TASK DESCRIPTION: All lines from the one including "The width and height of the screenshot is (640, 438)." to the bottom of the entries below should be repeated exactly, both ends kept.
Start of EXTRACTED RECORDS
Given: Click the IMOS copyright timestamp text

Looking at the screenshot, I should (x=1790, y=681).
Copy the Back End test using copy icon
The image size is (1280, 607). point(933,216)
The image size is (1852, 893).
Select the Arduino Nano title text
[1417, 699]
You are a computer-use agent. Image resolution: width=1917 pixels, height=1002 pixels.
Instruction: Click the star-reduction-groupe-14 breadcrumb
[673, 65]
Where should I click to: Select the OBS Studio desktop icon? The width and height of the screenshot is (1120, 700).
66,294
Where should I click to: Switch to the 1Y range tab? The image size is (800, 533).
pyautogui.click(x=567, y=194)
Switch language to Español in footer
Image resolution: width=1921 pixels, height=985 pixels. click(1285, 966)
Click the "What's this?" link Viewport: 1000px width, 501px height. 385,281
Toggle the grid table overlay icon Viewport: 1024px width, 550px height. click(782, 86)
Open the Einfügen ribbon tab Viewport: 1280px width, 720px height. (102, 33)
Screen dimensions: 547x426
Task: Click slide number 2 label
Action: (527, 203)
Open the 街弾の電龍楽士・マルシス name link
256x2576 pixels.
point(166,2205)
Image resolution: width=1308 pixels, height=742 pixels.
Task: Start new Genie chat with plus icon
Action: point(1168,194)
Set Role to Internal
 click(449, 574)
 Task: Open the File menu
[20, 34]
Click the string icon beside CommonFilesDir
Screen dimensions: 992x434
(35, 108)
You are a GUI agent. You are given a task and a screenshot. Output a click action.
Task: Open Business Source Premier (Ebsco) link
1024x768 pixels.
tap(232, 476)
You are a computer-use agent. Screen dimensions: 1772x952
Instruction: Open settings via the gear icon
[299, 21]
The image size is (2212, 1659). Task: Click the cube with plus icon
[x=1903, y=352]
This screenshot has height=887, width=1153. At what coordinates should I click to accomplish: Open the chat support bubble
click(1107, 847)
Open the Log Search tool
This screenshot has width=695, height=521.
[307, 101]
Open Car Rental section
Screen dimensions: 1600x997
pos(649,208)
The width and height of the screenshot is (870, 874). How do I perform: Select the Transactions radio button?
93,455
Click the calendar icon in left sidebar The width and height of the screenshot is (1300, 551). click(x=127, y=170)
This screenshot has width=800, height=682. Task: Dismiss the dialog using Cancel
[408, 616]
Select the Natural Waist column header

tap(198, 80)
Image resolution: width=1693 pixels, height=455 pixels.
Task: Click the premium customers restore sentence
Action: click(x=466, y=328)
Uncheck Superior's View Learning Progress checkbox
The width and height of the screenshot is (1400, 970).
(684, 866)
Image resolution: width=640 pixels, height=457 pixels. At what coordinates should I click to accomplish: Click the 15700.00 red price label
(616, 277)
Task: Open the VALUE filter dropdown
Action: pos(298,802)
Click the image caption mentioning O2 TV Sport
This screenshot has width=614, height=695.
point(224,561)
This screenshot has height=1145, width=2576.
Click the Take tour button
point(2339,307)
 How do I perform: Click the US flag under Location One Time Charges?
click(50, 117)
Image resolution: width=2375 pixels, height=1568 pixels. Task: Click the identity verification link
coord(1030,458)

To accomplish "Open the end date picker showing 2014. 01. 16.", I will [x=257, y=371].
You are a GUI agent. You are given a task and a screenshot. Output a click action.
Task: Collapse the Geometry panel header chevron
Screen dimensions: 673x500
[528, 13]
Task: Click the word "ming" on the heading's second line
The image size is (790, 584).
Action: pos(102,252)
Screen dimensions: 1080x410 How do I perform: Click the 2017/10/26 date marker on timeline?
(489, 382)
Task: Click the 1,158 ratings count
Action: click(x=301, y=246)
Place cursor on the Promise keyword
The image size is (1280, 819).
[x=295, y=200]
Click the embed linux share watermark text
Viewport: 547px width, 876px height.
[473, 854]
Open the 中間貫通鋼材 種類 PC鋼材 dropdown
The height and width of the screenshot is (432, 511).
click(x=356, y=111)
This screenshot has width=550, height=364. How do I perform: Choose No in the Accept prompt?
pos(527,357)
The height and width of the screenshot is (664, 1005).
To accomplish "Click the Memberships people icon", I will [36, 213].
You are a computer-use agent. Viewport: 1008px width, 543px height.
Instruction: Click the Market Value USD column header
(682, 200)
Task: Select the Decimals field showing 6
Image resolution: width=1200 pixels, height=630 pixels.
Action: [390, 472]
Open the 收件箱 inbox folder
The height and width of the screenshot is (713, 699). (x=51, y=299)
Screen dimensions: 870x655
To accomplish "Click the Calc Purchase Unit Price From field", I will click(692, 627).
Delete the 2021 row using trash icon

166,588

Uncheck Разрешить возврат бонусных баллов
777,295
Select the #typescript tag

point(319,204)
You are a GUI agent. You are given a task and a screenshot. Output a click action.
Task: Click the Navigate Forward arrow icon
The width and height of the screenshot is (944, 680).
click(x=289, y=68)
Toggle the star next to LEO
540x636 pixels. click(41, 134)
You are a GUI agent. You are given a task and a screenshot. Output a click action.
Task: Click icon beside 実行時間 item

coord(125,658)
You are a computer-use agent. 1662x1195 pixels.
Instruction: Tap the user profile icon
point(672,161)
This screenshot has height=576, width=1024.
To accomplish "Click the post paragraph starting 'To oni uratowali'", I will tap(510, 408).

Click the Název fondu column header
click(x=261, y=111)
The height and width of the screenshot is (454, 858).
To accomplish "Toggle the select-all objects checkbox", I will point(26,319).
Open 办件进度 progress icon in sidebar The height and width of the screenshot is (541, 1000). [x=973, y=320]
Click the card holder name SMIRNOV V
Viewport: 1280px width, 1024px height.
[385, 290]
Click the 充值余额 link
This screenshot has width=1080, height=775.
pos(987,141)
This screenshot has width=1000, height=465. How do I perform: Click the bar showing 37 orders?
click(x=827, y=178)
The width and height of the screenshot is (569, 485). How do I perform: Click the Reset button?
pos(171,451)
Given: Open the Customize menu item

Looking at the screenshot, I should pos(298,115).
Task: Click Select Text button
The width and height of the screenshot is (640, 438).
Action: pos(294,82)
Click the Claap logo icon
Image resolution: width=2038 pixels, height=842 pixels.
End of EXTRACTED RECORDS
EXERCISE SOLUTION:
The width and height of the screenshot is (640, 438).
Action: pos(294,82)
Click the Claap logo icon
Image resolution: width=2038 pixels, height=842 pixels.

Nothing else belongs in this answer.